**RECORDS SUPPLIED**

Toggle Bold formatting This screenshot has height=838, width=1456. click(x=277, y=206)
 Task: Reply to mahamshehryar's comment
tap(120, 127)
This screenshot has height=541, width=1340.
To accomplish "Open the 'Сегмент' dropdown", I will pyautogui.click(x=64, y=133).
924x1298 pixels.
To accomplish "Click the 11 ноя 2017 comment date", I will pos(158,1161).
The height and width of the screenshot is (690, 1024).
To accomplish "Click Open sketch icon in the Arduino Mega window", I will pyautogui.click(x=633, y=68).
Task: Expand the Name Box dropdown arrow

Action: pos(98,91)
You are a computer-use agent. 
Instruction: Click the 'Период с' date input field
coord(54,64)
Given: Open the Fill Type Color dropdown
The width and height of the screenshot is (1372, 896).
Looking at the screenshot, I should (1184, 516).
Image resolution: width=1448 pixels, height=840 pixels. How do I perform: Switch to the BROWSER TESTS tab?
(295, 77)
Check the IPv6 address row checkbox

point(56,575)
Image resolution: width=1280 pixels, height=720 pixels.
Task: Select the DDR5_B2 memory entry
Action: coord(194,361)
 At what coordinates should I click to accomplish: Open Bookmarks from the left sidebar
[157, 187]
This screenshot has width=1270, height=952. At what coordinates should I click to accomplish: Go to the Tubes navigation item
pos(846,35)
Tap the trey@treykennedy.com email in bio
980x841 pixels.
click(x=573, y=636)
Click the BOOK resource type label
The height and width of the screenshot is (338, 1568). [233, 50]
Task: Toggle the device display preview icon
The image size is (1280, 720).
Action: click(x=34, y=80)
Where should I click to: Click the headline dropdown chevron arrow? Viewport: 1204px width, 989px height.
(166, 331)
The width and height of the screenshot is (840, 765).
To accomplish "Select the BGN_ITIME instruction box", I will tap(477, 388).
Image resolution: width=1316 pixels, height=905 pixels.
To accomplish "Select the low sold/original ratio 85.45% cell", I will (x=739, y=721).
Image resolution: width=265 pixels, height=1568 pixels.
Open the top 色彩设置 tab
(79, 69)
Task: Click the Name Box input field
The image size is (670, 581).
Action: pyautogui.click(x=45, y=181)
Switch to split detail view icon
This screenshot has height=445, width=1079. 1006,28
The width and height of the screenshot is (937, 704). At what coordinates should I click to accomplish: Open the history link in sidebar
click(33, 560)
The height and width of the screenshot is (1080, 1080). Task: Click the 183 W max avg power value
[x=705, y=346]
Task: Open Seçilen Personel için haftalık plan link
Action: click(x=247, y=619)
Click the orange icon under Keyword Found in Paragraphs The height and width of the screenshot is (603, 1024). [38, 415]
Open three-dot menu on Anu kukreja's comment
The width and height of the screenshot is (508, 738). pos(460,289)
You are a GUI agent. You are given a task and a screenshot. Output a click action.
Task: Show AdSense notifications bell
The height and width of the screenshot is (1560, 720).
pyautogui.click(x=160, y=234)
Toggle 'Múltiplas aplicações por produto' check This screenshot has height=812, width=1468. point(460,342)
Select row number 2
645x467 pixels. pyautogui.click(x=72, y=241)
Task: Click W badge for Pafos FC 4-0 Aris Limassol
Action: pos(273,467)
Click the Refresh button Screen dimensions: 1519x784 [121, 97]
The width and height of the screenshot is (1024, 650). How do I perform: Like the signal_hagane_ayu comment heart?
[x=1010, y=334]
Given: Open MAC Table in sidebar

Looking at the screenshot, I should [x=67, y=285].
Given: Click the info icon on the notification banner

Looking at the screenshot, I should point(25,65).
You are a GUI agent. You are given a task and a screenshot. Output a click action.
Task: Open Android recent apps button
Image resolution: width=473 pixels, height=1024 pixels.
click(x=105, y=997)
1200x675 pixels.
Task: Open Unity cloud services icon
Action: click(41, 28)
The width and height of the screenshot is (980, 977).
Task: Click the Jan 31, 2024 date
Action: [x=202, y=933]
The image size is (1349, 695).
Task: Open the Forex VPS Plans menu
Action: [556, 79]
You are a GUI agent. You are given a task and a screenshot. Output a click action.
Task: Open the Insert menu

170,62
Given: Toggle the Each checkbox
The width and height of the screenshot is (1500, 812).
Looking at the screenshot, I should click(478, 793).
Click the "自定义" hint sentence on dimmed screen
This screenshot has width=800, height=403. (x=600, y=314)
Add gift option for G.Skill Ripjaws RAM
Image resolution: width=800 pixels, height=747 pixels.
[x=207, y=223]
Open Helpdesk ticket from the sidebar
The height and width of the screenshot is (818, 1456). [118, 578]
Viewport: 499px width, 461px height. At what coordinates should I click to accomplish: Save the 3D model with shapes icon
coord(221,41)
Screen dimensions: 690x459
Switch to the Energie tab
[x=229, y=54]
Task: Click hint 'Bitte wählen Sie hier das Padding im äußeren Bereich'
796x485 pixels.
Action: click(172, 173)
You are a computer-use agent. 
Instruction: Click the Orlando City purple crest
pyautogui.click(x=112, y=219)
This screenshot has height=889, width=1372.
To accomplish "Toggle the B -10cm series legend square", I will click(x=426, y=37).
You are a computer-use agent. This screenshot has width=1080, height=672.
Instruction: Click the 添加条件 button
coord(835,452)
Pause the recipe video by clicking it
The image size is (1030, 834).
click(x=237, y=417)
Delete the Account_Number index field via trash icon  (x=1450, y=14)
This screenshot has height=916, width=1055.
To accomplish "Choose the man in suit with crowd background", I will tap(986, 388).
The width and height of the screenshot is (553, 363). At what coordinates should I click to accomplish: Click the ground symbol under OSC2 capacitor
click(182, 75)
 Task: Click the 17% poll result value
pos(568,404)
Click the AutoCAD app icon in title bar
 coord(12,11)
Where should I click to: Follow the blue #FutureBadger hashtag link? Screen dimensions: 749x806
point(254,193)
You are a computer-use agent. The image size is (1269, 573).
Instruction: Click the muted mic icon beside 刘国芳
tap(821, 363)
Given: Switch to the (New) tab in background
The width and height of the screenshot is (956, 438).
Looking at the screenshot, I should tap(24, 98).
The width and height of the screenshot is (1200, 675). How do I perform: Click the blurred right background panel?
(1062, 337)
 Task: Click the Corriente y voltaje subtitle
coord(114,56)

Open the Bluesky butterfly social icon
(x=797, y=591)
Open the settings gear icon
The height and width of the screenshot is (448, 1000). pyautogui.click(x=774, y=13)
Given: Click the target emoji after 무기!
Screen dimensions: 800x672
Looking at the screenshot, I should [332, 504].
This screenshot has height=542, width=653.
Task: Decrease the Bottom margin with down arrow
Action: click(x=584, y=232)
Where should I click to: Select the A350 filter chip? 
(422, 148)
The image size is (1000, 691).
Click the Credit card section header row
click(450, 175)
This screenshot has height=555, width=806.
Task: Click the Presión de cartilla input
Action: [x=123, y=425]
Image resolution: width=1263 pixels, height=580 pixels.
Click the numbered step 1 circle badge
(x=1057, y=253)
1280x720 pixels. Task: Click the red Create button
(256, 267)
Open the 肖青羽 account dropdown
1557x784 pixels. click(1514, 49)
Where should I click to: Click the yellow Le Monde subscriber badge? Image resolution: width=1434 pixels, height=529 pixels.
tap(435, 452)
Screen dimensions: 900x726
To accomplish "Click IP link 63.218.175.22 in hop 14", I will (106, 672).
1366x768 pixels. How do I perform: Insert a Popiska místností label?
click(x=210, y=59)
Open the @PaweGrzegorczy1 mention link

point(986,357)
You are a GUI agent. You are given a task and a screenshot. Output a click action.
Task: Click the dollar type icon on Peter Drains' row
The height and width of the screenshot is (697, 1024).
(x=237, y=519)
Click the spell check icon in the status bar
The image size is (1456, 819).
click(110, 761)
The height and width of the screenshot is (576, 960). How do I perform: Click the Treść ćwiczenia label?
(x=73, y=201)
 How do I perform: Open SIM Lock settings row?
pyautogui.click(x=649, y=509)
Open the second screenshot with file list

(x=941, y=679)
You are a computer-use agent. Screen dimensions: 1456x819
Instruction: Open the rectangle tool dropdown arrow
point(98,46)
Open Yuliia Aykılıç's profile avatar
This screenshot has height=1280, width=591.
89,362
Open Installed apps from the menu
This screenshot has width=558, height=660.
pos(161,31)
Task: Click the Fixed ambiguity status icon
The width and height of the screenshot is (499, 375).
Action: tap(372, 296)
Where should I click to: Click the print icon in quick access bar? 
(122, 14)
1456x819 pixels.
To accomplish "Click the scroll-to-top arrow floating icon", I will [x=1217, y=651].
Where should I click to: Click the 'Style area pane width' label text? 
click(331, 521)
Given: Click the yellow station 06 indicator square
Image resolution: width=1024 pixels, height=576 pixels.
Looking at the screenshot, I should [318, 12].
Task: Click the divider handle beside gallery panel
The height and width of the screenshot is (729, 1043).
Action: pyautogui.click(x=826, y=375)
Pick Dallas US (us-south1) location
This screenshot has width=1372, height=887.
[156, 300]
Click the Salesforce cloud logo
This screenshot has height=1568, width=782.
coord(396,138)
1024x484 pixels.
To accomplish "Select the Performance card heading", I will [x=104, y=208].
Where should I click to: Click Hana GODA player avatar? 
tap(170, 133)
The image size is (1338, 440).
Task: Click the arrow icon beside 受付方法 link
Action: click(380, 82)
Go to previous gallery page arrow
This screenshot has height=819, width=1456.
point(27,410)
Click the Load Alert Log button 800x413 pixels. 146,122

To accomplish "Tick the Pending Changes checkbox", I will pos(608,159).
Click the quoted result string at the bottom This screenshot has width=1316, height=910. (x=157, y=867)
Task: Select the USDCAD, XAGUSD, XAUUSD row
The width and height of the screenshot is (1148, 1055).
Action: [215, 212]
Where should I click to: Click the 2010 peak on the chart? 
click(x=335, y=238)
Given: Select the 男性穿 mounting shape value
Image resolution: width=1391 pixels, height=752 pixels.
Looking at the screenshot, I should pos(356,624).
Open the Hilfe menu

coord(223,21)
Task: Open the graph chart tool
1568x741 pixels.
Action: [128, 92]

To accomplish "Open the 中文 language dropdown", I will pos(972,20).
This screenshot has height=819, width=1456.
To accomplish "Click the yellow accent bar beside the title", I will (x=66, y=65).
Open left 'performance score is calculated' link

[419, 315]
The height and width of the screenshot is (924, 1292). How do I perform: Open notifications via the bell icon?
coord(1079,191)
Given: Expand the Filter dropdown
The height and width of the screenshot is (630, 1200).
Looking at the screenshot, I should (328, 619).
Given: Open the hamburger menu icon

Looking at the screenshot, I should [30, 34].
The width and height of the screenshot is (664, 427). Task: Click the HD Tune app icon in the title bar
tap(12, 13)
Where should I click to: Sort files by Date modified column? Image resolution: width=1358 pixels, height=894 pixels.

**JOB**
Please repeat the lines from the line with "Task: Reply to mahamshehryar's comment" to the line with "pos(846,35)", switching "dropdown" to "menu" and keeping everything else the same.

**RESPONSE TO THIS TASK**
 Task: Reply to mahamshehryar's comment
tap(120, 127)
This screenshot has height=541, width=1340.
To accomplish "Open the 'Сегмент' menu", I will pyautogui.click(x=64, y=133).
924x1298 pixels.
To accomplish "Click the 11 ноя 2017 comment date", I will pos(158,1161).
The height and width of the screenshot is (690, 1024).
To accomplish "Click Open sketch icon in the Arduino Mega window", I will pyautogui.click(x=633, y=68).
Task: Expand the Name Box menu arrow

Action: pos(98,91)
You are a computer-use agent. 
Instruction: Click the 'Период с' date input field
coord(54,64)
Given: Open the Fill Type Color menu
The width and height of the screenshot is (1372, 896).
Looking at the screenshot, I should (1184, 516).
Image resolution: width=1448 pixels, height=840 pixels. How do I perform: Switch to the BROWSER TESTS tab?
(295, 77)
Check the IPv6 address row checkbox

point(56,575)
Image resolution: width=1280 pixels, height=720 pixels.
Task: Select the DDR5_B2 memory entry
Action: coord(194,361)
 At what coordinates should I click to accomplish: Open Bookmarks from the left sidebar
[157, 187]
This screenshot has width=1270, height=952. At what coordinates should I click to accomplish: Go to the Tubes navigation item
pos(846,35)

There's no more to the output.